:: Record set
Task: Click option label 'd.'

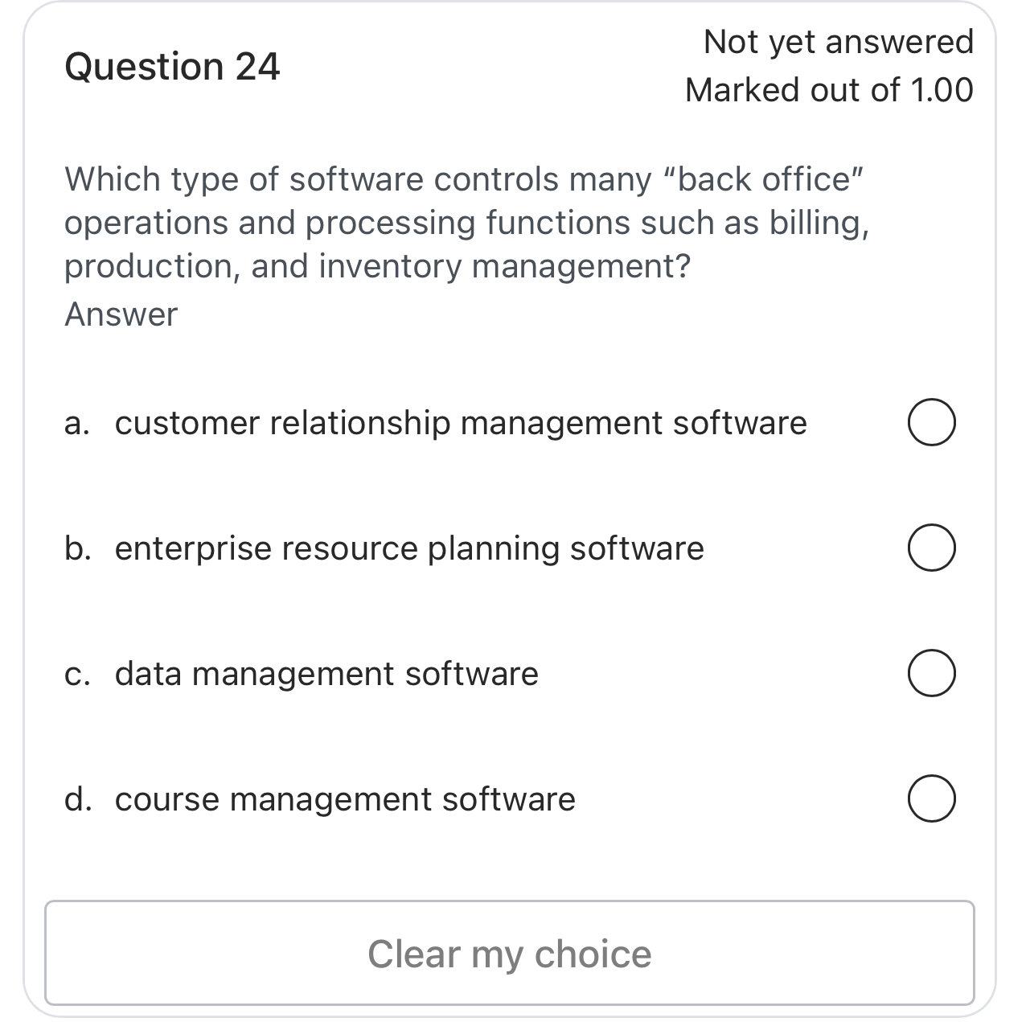Action: click(76, 798)
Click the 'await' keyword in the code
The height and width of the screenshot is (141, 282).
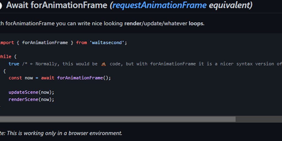48,78
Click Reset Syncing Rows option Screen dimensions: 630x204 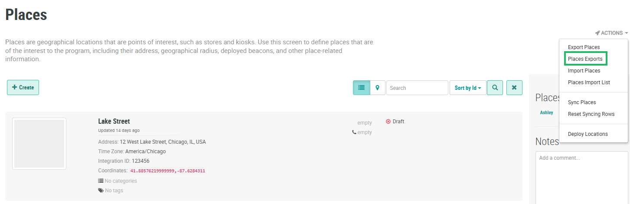point(591,114)
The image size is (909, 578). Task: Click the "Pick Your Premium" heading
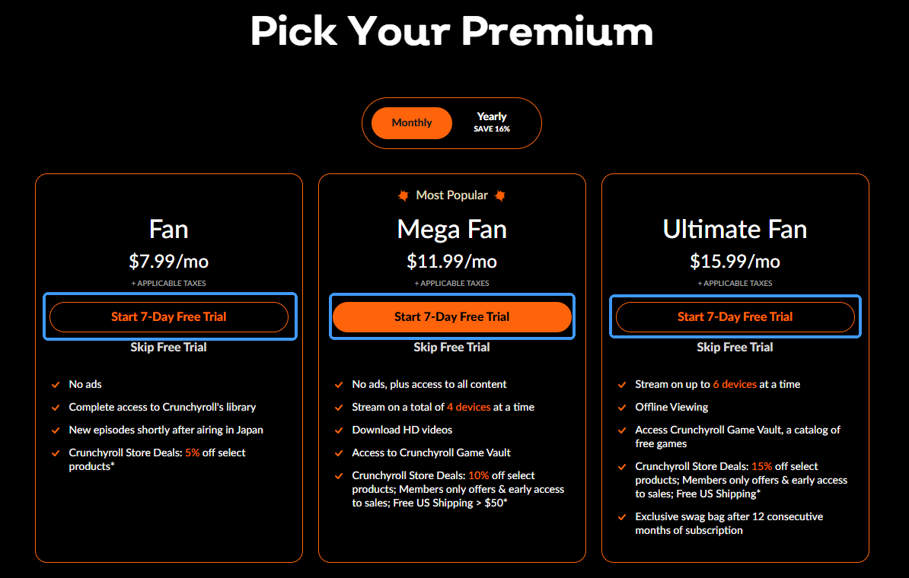(x=451, y=31)
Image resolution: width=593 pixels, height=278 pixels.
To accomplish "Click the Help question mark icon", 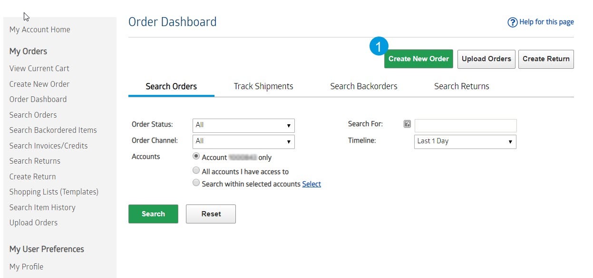I will (x=512, y=22).
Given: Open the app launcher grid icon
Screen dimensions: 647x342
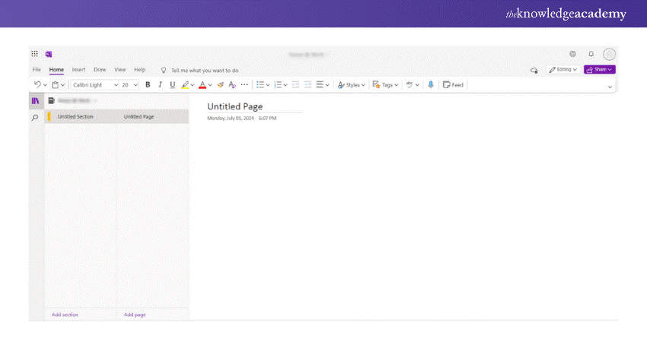Looking at the screenshot, I should 35,54.
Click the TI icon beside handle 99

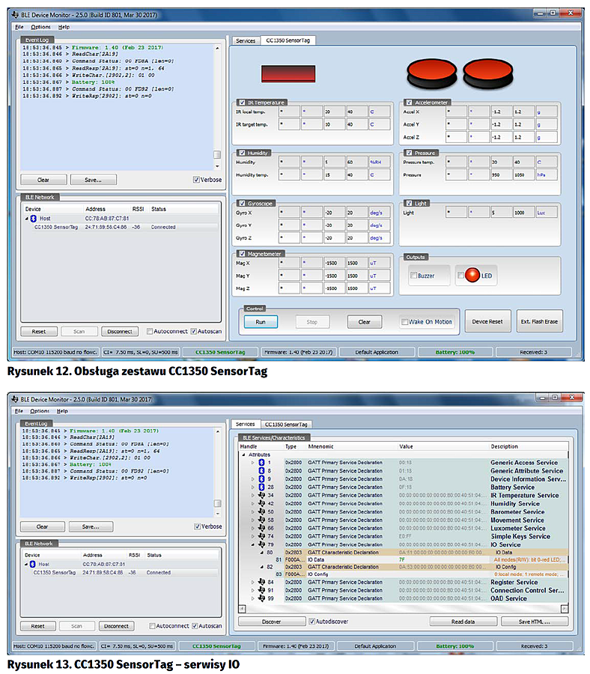[261, 598]
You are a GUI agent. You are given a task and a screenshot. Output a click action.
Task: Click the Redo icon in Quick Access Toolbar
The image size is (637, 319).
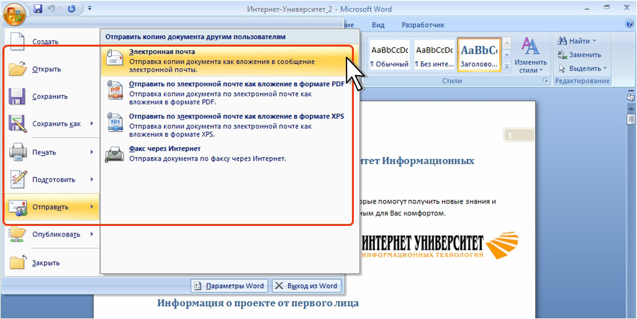point(71,9)
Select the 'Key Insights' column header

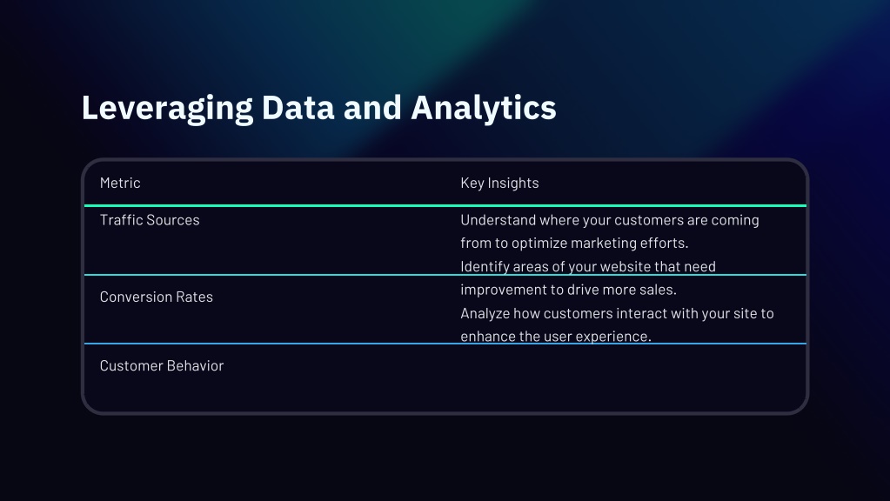tap(499, 183)
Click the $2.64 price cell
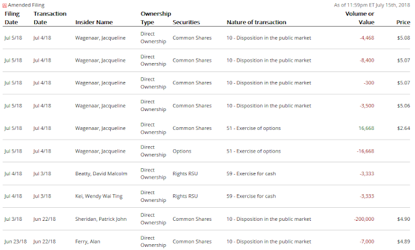 point(403,129)
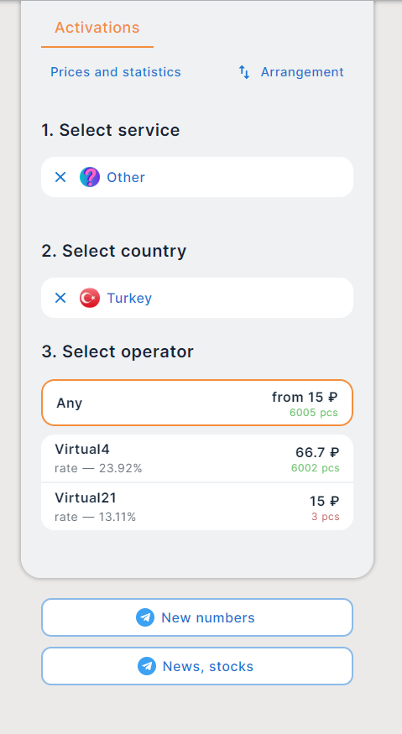Click the Turkey country name text
The width and height of the screenshot is (402, 734).
click(x=129, y=298)
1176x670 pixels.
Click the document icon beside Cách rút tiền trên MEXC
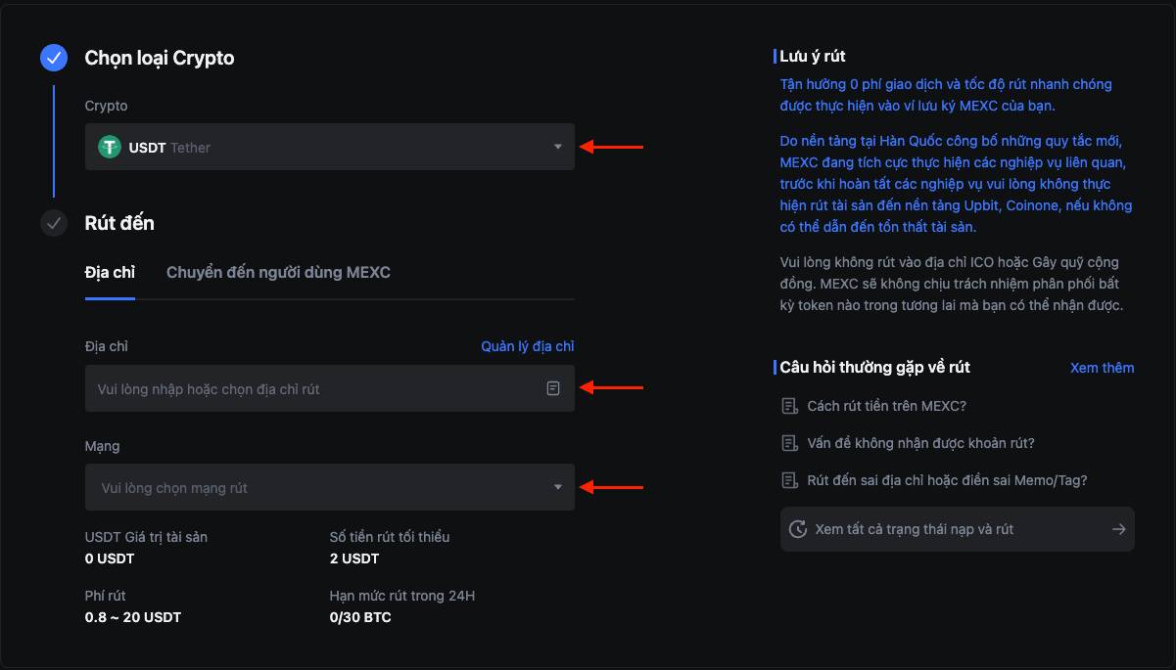789,406
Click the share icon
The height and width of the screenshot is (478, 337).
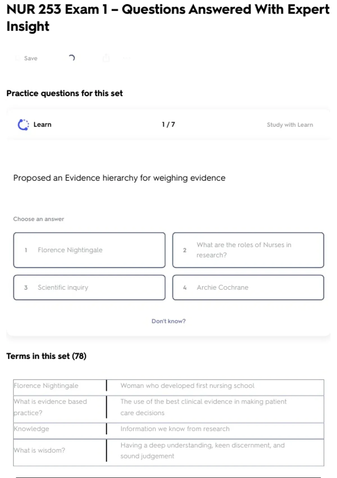(106, 58)
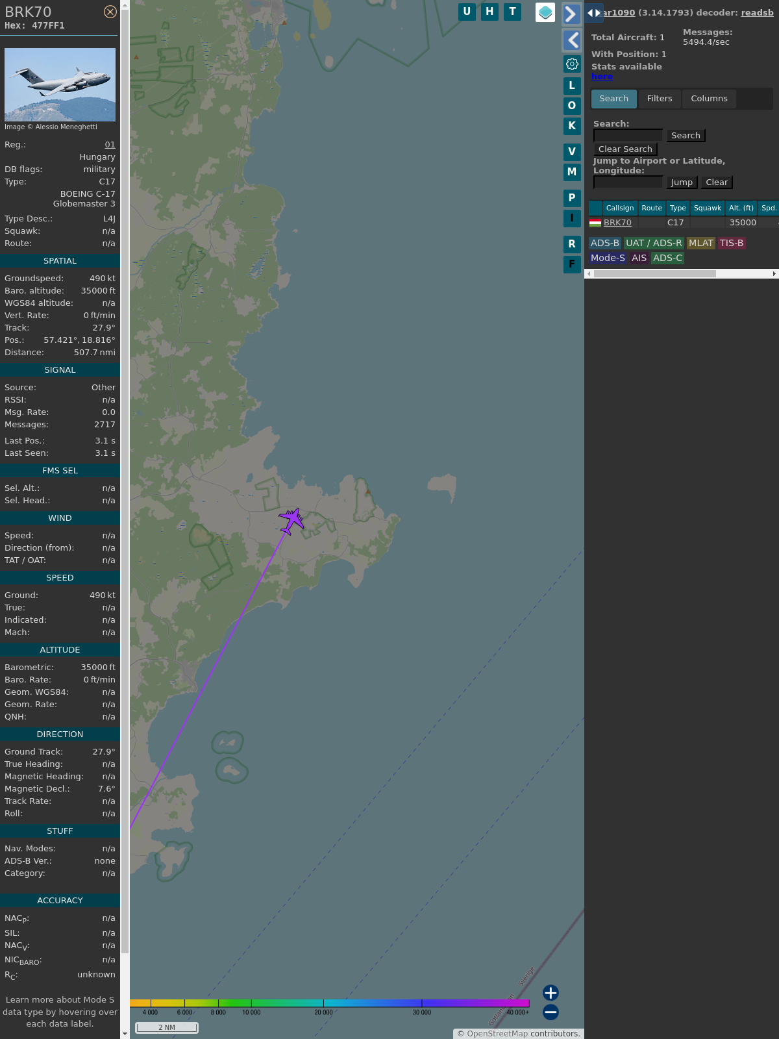Toggle the ADS-B source filter
Screen dimensions: 779x1039
pyautogui.click(x=604, y=243)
::::
§ **What is being asked**
Search the entries above for "pixels". Show every line that has it.

§ **Task result**
Image resolution: width=593 pixels, height=278 pixels.
1176x670 pixels.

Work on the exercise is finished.